I need the records below restated word for word, without their pictures.
** RECORDS FOR THE EXERCISE follows **
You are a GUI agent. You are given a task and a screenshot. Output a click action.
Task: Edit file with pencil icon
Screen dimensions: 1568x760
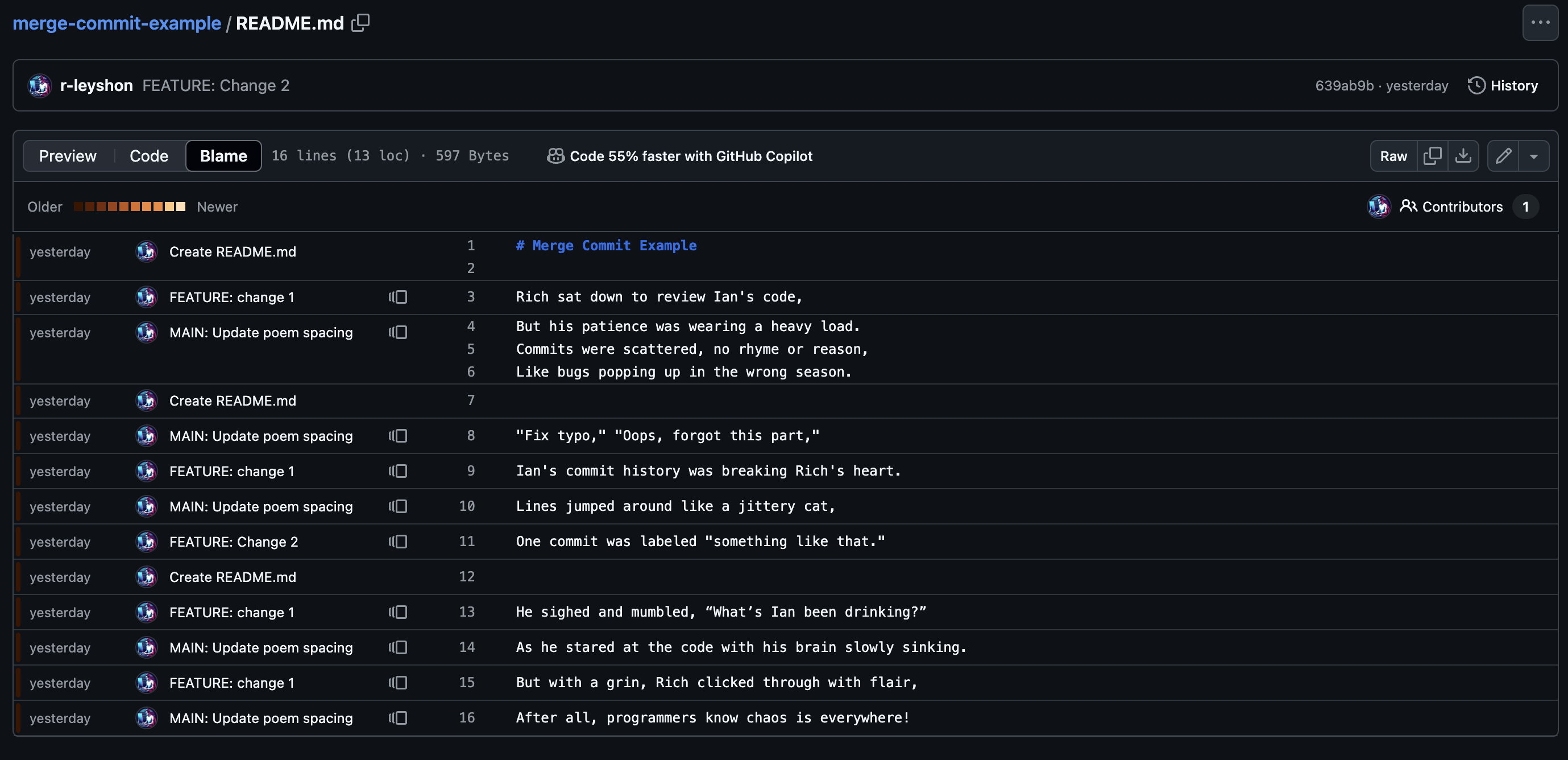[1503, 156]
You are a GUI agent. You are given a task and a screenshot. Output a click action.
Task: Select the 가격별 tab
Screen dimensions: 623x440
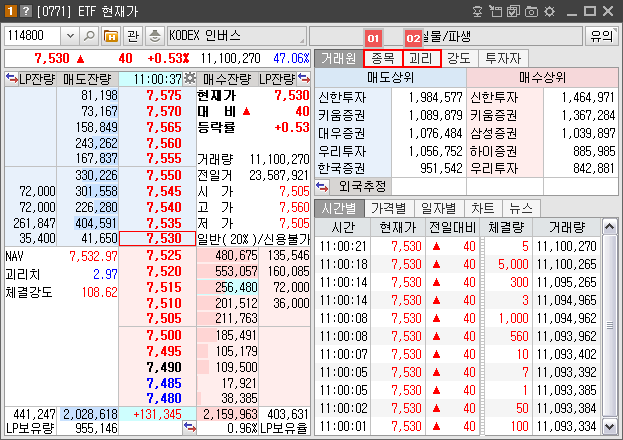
** End of RECORDS FOR THE EXERCISE **
## YOUR SOLUTION
You are a GUI agent. You are given a task and a screenshot. Output a click action.
Task: Edit file with pencil icon
Screen dimensions: 1568x760
[1503, 156]
You are a GUI agent. You are given a task and a screenshot. Output a click action.
Task: Select the 가격별 tab
Screen dimensions: 623x440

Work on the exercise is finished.